[begin Given passage]
It is the principal object of this invention to provide an alloy with the required combination of properties for use as deep, sour gas well components.
It is another object of this invention to provide an alloy for deep sour gas service at low costs.
It is still another object of this invention to provide deep sour gas components in the form of cold-reduced tubulars.
These, and other objects and benefits apparent to those skilled in the art, are provided by the alloy of this invention.
This invention provides a new alloy which possesses a combination of all of the requirements discussed in the previous paragraphs. It possesses excellent corrosion resistance, stress corrosion cracking resistance, and resistance to sulfide stress cracking. With its carefully selected chemical composition, this new alloy can be processed to high strength levels without adversely affecting the SCC and SSC properties. Also, the alloy should compete favorably on an economic basis with alloys such as alloy G-3 and alloy C-276 which possess the required properties for deep, sour gas service.
Composition of the alloy of this invention is presented in Table 2. All compositions in this specification and claims are given in percent by weight, unless otherwise stated.
[end Given passage]
[begin Data lines]
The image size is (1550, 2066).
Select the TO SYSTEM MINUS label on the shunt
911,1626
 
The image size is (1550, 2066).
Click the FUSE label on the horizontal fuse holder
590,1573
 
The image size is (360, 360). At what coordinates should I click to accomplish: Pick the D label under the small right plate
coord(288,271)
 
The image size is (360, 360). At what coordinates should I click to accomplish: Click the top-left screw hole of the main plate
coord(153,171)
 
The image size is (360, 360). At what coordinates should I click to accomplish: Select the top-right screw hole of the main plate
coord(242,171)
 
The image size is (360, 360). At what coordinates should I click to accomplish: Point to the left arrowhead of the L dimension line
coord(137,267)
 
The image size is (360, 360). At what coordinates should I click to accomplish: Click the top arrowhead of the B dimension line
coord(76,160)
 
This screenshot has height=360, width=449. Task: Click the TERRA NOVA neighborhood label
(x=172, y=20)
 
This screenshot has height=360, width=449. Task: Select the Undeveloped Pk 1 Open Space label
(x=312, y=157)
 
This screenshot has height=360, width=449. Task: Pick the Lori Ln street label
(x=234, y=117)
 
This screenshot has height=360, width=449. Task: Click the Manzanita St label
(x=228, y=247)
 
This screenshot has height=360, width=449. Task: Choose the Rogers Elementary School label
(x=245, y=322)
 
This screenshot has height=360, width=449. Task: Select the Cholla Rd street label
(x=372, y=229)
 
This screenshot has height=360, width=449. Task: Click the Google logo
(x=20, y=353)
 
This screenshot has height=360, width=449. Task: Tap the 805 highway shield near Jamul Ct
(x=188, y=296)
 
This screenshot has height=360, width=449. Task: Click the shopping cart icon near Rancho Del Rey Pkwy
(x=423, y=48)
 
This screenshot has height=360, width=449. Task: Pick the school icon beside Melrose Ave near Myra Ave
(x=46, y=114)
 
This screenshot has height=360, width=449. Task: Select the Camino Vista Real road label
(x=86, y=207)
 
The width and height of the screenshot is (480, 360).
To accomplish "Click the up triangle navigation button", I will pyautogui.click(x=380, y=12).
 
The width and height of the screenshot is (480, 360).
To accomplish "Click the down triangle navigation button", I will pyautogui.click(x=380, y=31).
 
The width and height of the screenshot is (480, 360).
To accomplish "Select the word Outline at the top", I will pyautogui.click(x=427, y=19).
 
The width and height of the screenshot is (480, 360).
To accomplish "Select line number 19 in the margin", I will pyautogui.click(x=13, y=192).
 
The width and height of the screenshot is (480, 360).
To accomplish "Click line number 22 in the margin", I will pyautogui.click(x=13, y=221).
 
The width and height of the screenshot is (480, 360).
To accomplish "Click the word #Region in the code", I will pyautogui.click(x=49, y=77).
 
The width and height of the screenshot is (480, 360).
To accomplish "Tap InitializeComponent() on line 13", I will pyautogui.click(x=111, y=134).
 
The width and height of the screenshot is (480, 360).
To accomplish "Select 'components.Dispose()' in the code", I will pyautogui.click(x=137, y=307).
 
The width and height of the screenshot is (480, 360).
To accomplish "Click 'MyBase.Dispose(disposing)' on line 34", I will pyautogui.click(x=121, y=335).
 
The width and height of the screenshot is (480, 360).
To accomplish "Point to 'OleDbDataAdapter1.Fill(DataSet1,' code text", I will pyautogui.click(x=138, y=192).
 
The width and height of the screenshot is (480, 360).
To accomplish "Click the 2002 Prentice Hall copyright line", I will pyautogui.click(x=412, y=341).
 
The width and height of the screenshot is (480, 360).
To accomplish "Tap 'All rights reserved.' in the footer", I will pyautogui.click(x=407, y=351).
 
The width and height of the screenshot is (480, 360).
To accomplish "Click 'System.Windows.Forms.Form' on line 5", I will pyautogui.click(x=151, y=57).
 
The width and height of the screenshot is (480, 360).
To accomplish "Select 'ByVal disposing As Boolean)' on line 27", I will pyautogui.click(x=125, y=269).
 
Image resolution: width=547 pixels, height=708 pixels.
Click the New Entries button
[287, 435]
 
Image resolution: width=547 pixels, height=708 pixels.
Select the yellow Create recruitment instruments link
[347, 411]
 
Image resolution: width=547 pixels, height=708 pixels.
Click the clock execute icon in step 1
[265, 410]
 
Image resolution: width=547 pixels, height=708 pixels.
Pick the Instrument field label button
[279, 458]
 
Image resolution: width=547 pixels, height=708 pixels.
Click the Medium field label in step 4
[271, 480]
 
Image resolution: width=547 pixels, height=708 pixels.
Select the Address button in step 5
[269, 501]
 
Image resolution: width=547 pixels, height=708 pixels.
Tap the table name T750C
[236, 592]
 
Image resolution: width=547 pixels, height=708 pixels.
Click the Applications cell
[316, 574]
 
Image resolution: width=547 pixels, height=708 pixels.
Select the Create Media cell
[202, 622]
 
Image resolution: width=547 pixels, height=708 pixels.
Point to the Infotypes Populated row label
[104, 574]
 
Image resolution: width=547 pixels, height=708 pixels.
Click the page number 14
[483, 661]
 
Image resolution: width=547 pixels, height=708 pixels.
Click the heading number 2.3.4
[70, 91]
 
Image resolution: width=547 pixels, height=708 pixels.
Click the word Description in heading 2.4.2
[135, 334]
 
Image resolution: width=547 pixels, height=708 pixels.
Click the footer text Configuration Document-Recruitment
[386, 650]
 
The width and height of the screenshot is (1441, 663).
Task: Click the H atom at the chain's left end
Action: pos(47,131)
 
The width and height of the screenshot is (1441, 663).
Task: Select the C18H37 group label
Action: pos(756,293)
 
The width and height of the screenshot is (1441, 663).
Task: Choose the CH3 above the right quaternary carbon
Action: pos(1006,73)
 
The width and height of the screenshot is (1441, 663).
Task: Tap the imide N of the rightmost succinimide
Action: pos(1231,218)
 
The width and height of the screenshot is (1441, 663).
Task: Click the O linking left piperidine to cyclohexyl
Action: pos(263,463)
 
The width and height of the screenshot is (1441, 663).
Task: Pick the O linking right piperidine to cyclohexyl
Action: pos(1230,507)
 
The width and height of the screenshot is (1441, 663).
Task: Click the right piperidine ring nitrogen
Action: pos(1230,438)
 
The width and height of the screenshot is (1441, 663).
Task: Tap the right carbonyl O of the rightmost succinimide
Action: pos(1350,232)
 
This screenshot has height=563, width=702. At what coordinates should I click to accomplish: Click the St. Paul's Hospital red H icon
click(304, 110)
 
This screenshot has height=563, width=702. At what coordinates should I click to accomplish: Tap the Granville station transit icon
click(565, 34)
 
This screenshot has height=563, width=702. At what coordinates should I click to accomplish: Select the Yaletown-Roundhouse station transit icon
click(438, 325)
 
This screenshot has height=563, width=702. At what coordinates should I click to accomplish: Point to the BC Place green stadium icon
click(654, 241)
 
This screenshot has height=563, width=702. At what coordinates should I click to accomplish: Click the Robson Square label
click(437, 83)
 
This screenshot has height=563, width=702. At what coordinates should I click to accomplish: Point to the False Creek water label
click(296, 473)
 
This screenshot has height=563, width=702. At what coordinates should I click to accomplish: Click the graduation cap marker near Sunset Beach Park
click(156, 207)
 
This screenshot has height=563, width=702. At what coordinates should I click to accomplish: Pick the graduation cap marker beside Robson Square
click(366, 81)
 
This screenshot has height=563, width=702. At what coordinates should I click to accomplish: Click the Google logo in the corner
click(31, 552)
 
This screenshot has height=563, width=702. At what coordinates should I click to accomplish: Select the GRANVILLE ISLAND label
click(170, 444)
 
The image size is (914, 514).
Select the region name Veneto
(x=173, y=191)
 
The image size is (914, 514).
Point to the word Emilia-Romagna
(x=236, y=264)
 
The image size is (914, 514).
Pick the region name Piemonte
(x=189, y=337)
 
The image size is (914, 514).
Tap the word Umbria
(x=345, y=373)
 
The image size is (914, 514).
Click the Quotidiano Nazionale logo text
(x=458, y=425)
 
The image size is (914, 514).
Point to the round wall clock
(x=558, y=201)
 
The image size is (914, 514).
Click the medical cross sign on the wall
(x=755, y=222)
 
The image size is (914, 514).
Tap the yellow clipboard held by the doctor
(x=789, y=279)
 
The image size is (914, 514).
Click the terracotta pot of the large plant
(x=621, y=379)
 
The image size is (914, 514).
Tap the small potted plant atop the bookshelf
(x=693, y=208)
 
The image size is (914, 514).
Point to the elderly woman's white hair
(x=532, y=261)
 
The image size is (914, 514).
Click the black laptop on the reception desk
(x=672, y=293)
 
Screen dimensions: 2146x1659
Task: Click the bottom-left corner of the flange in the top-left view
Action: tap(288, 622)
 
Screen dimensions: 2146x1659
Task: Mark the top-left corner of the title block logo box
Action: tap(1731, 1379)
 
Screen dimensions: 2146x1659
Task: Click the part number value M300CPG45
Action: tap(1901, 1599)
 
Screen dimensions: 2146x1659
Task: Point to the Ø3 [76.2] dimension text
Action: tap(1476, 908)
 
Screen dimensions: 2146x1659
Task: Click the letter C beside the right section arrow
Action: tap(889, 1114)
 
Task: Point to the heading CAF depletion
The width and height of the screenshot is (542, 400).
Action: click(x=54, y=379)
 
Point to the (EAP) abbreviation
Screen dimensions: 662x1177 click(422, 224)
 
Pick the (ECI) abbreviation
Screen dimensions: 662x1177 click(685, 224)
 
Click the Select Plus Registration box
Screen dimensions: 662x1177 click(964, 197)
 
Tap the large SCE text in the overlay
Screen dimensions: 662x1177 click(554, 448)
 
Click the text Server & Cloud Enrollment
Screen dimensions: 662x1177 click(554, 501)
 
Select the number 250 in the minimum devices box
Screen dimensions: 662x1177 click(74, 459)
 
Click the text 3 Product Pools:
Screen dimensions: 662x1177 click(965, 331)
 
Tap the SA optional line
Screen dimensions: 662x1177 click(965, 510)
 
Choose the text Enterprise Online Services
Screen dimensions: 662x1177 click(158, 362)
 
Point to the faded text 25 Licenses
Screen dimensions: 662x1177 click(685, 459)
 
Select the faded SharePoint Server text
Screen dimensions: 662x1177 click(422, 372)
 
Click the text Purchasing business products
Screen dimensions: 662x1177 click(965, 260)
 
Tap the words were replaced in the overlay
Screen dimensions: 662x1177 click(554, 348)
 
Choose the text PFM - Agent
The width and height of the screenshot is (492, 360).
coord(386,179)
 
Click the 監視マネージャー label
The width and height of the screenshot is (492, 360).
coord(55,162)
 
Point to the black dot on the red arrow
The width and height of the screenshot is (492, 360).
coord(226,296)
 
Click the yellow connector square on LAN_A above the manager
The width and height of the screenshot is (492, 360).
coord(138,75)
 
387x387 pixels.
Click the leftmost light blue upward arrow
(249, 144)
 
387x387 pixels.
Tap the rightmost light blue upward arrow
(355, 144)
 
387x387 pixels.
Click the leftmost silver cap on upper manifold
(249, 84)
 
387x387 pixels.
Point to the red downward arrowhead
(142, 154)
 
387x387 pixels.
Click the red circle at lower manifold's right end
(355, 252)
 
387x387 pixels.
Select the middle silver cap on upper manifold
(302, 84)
[end Data lines]
# Tasks and exercises:
A: Please retype the stretch from "These, and other" through "unless otherwise stated." in the alloy passage.
B: List every kind of resistance that the alloy passage says the new alloy possesses.
C: Answer these from the alloy passage:
(i) In what form are the deep sour gas components to be provided?
(ii) Which alloys is the new alloy expected to compete with on an economic basis?
(iii) In what terms are compositions given in the specification and claims unless otherwise stated?

# Exercise answers:
A:
These, and other objects and benefits apparent to those skilled in the art, are provided by the alloy of this invention.
This invention provides a new alloy which possesses a combination of all of the requirements discussed in the previous paragraphs. It possesses excellent corrosion resistance, stress corrosion cracking resistance, and resistance to sulfide stress cracking. With its carefully selected chemical composition, this new alloy can be processed to high strength levels without adversely affecting the SCC and SSC properties. Also, the alloy should compete favorably on an economic basis with alloys such as alloy G-3 and alloy C-276 which possess the required properties for deep, sour gas service.
Composition of the alloy of this invention is presented in Table 2. All compositions in this specification and claims are given in percent by weight, unless otherwise stated.

B:
Corrosion resistance
Stress corrosion cracking resistance
Resistance to sulfide stress cracking

C:
(i) Cold-reduced tubulars
(ii) Alloy G-3 and alloy C-276
(iii) Percent by weight